- DIRECTIONS -
Go through the records and show each line where the word "screenshot" occurs.

▼

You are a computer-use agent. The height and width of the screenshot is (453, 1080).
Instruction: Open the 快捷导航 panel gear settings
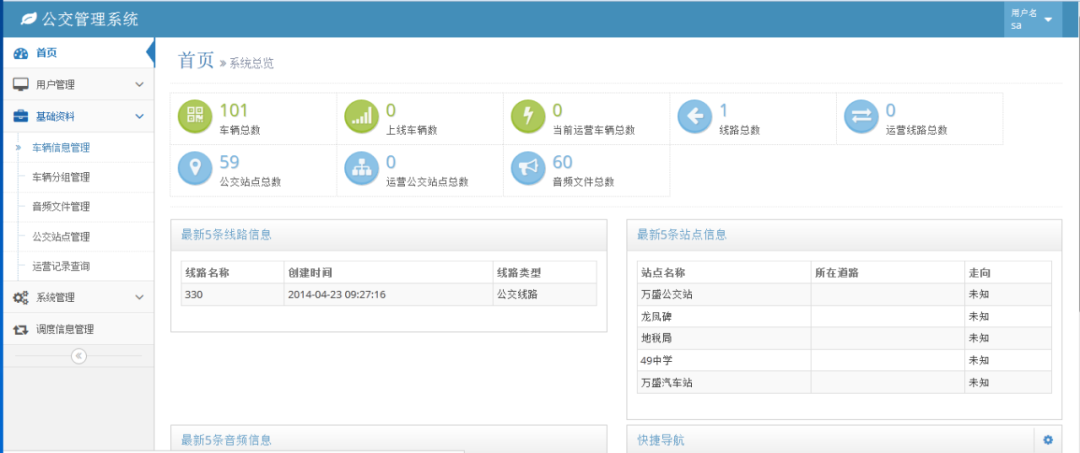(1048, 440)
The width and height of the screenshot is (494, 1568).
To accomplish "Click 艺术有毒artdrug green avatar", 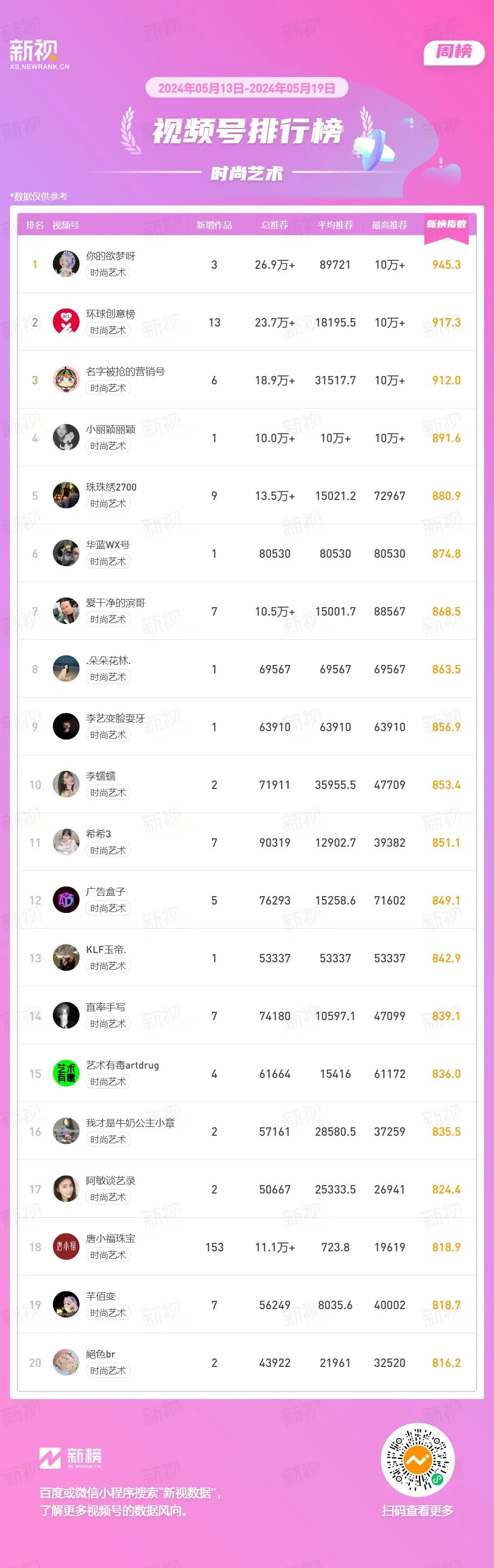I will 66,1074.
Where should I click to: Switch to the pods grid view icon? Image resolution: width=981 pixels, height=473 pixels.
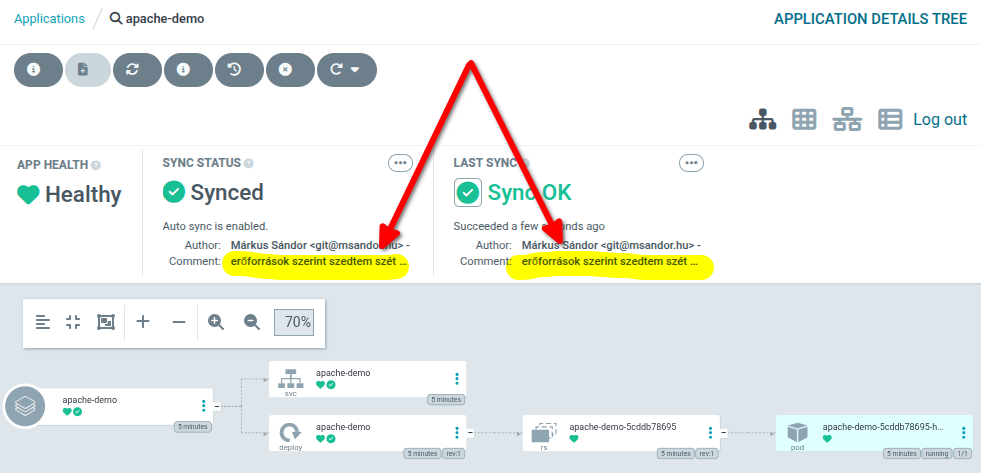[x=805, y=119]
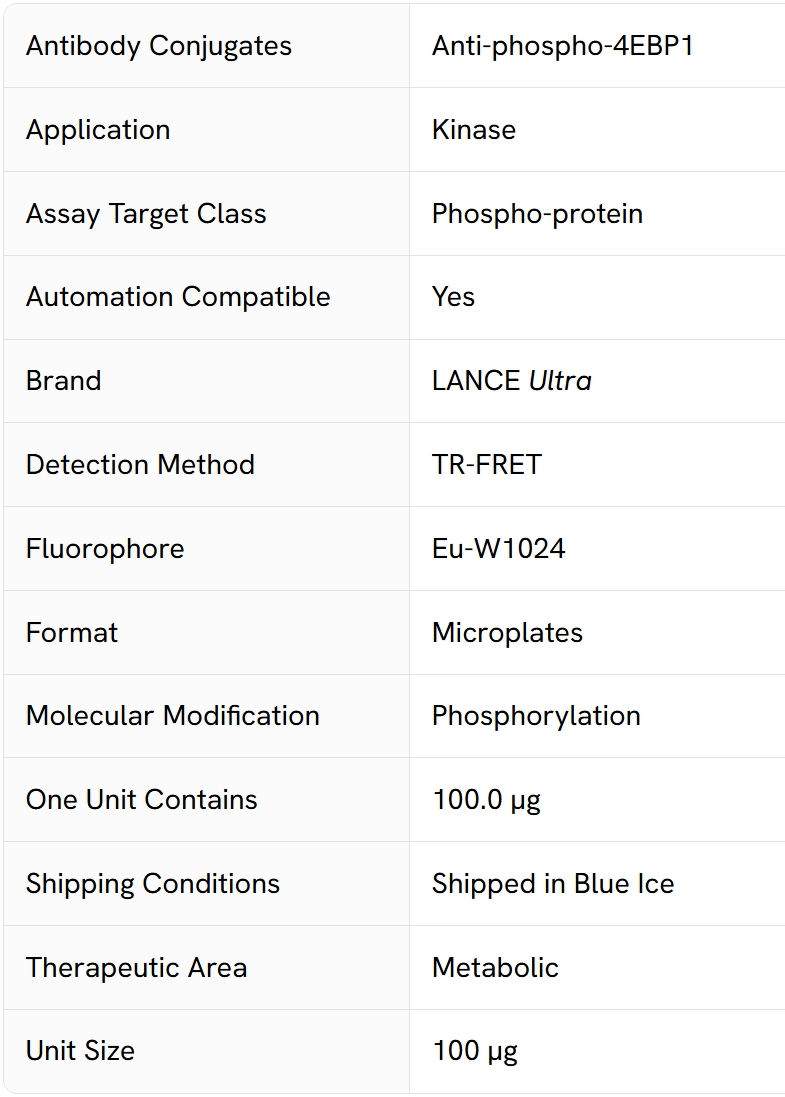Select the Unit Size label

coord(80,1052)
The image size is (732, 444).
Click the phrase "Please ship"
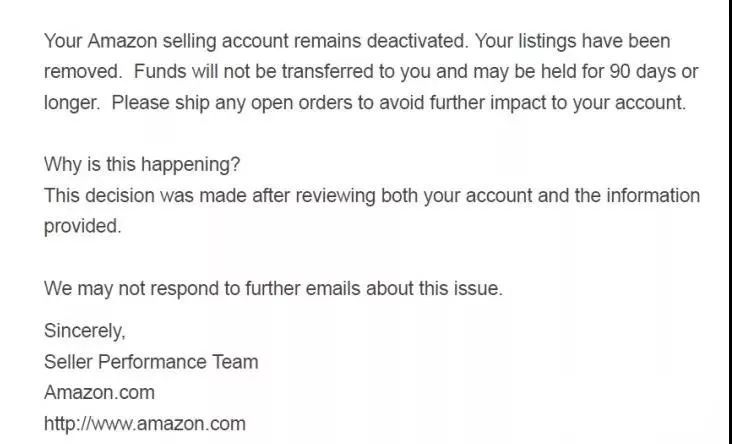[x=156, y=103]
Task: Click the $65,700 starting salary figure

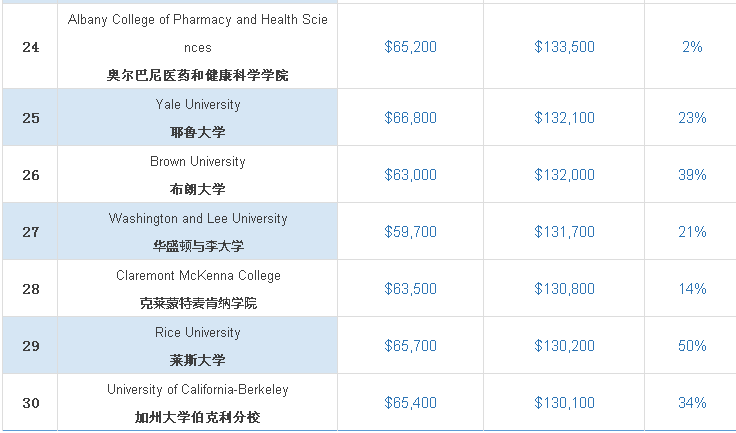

▲

- OUTPUT FOR THIS TASK -
You are a computer-use agent. The height and width of the screenshot is (453, 1080).
The width and height of the screenshot is (494, 1568).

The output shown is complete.